> **Required work**: Every line of the material below is to be printed again exactly.

======== Records provided

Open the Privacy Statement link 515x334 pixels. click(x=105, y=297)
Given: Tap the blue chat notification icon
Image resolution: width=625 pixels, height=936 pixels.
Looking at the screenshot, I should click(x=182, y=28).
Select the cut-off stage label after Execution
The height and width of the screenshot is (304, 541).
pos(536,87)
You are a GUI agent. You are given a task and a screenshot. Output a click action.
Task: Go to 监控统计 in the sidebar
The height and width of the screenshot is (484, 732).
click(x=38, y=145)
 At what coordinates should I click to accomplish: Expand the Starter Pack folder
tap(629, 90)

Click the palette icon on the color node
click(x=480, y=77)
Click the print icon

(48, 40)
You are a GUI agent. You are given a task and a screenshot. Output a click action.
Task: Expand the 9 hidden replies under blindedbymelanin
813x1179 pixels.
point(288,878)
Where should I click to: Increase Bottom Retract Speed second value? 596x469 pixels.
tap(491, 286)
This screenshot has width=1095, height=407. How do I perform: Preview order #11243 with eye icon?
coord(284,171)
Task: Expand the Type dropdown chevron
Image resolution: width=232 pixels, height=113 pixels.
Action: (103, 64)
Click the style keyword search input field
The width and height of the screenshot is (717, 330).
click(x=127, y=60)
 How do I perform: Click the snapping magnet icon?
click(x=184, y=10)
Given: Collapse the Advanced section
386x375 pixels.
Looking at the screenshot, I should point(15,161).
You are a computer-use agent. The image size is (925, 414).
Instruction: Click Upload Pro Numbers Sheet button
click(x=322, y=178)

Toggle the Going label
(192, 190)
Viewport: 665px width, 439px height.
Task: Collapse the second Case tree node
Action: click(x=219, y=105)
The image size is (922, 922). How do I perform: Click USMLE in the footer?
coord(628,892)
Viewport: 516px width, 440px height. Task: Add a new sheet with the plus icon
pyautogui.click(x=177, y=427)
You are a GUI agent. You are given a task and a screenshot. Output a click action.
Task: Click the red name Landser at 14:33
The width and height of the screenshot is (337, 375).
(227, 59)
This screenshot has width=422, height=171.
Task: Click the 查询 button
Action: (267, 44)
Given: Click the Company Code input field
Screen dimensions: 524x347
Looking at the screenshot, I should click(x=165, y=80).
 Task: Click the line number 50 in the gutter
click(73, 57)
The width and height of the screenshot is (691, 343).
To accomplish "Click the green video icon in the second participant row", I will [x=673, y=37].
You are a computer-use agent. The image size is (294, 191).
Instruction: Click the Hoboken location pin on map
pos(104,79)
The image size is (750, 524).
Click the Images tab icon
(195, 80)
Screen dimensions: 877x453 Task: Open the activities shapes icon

================

> **Answer below**:
Open the Privacy Statement link 515x334 pixels. click(x=105, y=297)
Given: Tap the blue chat notification icon
Image resolution: width=625 pixels, height=936 pixels.
Looking at the screenshot, I should click(x=182, y=28).
Select the cut-off stage label after Execution
The height and width of the screenshot is (304, 541).
pos(536,87)
You are a GUI agent. You are given a task and a screenshot. Output a click action.
Task: Go to 监控统计 in the sidebar
The height and width of the screenshot is (484, 732).
click(x=38, y=145)
 At what coordinates should I click to accomplish: Expand the Starter Pack folder
tap(629, 90)

Click the palette icon on the color node
click(x=480, y=77)
Click the print icon

(48, 40)
You are a GUI agent. You are given a task and a screenshot. Output a click action.
Task: Expand the 9 hidden replies under blindedbymelanin
813x1179 pixels.
point(288,878)
Where should I click to: Increase Bottom Retract Speed second value? 596x469 pixels.
tap(491, 286)
This screenshot has width=1095, height=407. How do I perform: Preview order #11243 with eye icon?
coord(284,171)
Task: Expand the Type dropdown chevron
Image resolution: width=232 pixels, height=113 pixels.
Action: (103, 64)
Click the style keyword search input field
The width and height of the screenshot is (717, 330).
click(x=127, y=60)
 How do I perform: Click the snapping magnet icon?
click(x=184, y=10)
Given: Collapse the Advanced section
386x375 pixels.
Looking at the screenshot, I should point(15,161).
You are a computer-use agent. The image size is (925, 414).
Instruction: Click Upload Pro Numbers Sheet button
click(x=322, y=178)

Toggle the Going label
(192, 190)
Viewport: 665px width, 439px height.
Task: Collapse the second Case tree node
Action: click(x=219, y=105)
The image size is (922, 922). How do I perform: Click USMLE in the footer?
coord(628,892)
Viewport: 516px width, 440px height. Task: Add a new sheet with the plus icon
pyautogui.click(x=177, y=427)
You are a GUI agent. You are given a task and a screenshot. Output a click action.
Task: Click the red name Landser at 14:33
The width and height of the screenshot is (337, 375).
(227, 59)
This screenshot has width=422, height=171.
Task: Click the 查询 button
Action: (267, 44)
Given: Click the Company Code input field
Screen dimensions: 524x347
Looking at the screenshot, I should click(x=165, y=80).
 Task: Click the line number 50 in the gutter
click(73, 57)
The width and height of the screenshot is (691, 343).
To accomplish "Click the green video icon in the second participant row", I will [x=673, y=37].
You are a computer-use agent. The image size is (294, 191).
Instruction: Click the Hoboken location pin on map
pos(104,79)
The image size is (750, 524).
Click the Images tab icon
(195, 80)
Screen dimensions: 877x453 Task: Open the activities shapes icon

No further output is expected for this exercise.